WHAT NEEDS TO BE DONE
Each of the entries below needs to be given again exactly.

*** Opening of DATASET ENTRIES ***

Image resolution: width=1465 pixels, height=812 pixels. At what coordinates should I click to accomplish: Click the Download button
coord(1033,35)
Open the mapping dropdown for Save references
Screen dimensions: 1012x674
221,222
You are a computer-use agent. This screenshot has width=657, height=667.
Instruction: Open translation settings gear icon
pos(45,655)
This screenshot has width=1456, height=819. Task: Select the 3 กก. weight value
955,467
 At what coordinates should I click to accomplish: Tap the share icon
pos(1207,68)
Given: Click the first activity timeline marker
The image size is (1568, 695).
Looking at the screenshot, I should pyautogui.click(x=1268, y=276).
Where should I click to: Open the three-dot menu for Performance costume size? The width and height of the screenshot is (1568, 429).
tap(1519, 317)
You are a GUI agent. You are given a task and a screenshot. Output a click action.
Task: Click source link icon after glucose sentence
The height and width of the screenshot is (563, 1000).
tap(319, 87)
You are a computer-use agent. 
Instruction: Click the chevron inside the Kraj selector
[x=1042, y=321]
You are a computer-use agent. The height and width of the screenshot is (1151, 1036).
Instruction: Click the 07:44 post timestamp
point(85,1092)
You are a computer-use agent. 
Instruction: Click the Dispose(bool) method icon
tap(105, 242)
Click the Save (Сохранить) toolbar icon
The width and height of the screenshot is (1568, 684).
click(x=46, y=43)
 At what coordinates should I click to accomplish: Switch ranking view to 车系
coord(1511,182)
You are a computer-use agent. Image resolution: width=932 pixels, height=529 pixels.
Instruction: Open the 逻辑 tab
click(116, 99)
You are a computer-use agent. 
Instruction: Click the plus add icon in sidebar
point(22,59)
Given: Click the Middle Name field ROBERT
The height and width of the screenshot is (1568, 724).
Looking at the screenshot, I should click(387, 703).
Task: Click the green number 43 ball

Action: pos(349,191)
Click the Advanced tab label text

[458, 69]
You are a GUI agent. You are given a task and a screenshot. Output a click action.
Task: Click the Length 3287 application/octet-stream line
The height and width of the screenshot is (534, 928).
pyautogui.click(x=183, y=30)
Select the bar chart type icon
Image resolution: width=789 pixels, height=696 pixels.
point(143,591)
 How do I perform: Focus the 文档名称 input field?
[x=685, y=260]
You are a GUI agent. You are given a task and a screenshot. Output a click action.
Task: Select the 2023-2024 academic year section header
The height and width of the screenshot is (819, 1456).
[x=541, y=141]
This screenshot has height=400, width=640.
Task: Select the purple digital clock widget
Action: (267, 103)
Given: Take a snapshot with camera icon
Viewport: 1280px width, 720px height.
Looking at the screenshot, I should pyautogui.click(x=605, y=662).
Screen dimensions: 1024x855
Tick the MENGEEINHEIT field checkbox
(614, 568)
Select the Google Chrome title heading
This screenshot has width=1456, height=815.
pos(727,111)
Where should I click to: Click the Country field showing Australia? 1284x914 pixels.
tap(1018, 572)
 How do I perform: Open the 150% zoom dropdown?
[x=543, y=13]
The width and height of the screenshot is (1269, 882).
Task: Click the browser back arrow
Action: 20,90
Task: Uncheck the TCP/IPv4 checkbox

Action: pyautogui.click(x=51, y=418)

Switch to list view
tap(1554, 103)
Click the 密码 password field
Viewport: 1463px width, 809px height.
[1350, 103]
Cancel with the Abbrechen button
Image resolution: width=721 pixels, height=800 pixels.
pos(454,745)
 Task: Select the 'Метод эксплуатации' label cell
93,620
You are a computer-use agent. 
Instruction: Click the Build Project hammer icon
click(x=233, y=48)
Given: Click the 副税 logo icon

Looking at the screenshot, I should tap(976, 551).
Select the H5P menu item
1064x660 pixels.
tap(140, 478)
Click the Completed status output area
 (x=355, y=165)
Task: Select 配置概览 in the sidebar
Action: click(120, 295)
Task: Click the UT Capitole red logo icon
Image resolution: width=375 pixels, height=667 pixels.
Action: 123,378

*** Close of DATASET ENTRIES ***

OUTPUT OF THE TASK
Image resolution: width=1465 pixels, height=812 pixels. At what coordinates should I click to accomplish: Click the Download button
coord(1033,35)
Open the mapping dropdown for Save references
Screen dimensions: 1012x674
221,222
You are a computer-use agent. This screenshot has width=657, height=667.
Instruction: Open translation settings gear icon
pos(45,655)
This screenshot has width=1456, height=819. Task: Select the 3 กก. weight value
955,467
 At what coordinates should I click to accomplish: Tap the share icon
pos(1207,68)
Given: Click the first activity timeline marker
The image size is (1568, 695).
Looking at the screenshot, I should pyautogui.click(x=1268, y=276).
Where should I click to: Open the three-dot menu for Performance costume size? The width and height of the screenshot is (1568, 429).
tap(1519, 317)
You are a GUI agent. You are given a task and a screenshot. Output a click action.
Task: Click source link icon after glucose sentence
The height and width of the screenshot is (563, 1000).
tap(319, 87)
You are a computer-use agent. 
Instruction: Click the chevron inside the Kraj selector
[x=1042, y=321]
You are a computer-use agent. The height and width of the screenshot is (1151, 1036).
Instruction: Click the 07:44 post timestamp
point(85,1092)
You are a computer-use agent. 
Instruction: Click the Dispose(bool) method icon
tap(105, 242)
Click the Save (Сохранить) toolbar icon
The width and height of the screenshot is (1568, 684).
click(x=46, y=43)
 At what coordinates should I click to accomplish: Switch ranking view to 车系
coord(1511,182)
You are a computer-use agent. Image resolution: width=932 pixels, height=529 pixels.
Instruction: Open the 逻辑 tab
click(116, 99)
You are a computer-use agent. 
Instruction: Click the plus add icon in sidebar
point(22,59)
Given: Click the Middle Name field ROBERT
The height and width of the screenshot is (1568, 724).
Looking at the screenshot, I should click(387, 703).
Task: Click the green number 43 ball

Action: pos(349,191)
Click the Advanced tab label text

[458, 69]
You are a GUI agent. You are given a task and a screenshot. Output a click action.
Task: Click the Length 3287 application/octet-stream line
The height and width of the screenshot is (534, 928).
pyautogui.click(x=183, y=30)
Select the bar chart type icon
Image resolution: width=789 pixels, height=696 pixels.
point(143,591)
 How do I perform: Focus the 文档名称 input field?
[x=685, y=260]
You are a GUI agent. You are given a task and a screenshot. Output a click action.
Task: Select the 2023-2024 academic year section header
The height and width of the screenshot is (819, 1456).
[x=541, y=141]
This screenshot has height=400, width=640.
Task: Select the purple digital clock widget
Action: (267, 103)
Given: Take a snapshot with camera icon
Viewport: 1280px width, 720px height.
Looking at the screenshot, I should pyautogui.click(x=605, y=662).
Screen dimensions: 1024x855
Tick the MENGEEINHEIT field checkbox
(614, 568)
Select the Google Chrome title heading
This screenshot has width=1456, height=815.
pos(727,111)
Where should I click to: Click the Country field showing Australia? 1284x914 pixels.
tap(1018, 572)
 How do I perform: Open the 150% zoom dropdown?
[x=543, y=13]
The width and height of the screenshot is (1269, 882).
Task: Click the browser back arrow
Action: 20,90
Task: Uncheck the TCP/IPv4 checkbox

Action: pyautogui.click(x=51, y=418)

Switch to list view
tap(1554, 103)
Click the 密码 password field
Viewport: 1463px width, 809px height.
[1350, 103]
Cancel with the Abbrechen button
Image resolution: width=721 pixels, height=800 pixels.
pos(454,745)
 Task: Select the 'Метод эксплуатации' label cell
93,620
You are a computer-use agent. 
Instruction: Click the Build Project hammer icon
click(x=233, y=48)
Given: Click the 副税 logo icon

Looking at the screenshot, I should tap(976, 551).
Select the H5P menu item
1064x660 pixels.
tap(140, 478)
Click the Completed status output area
 (x=355, y=165)
Task: Select 配置概览 in the sidebar
Action: click(120, 295)
Task: Click the UT Capitole red logo icon
Image resolution: width=375 pixels, height=667 pixels.
Action: 123,378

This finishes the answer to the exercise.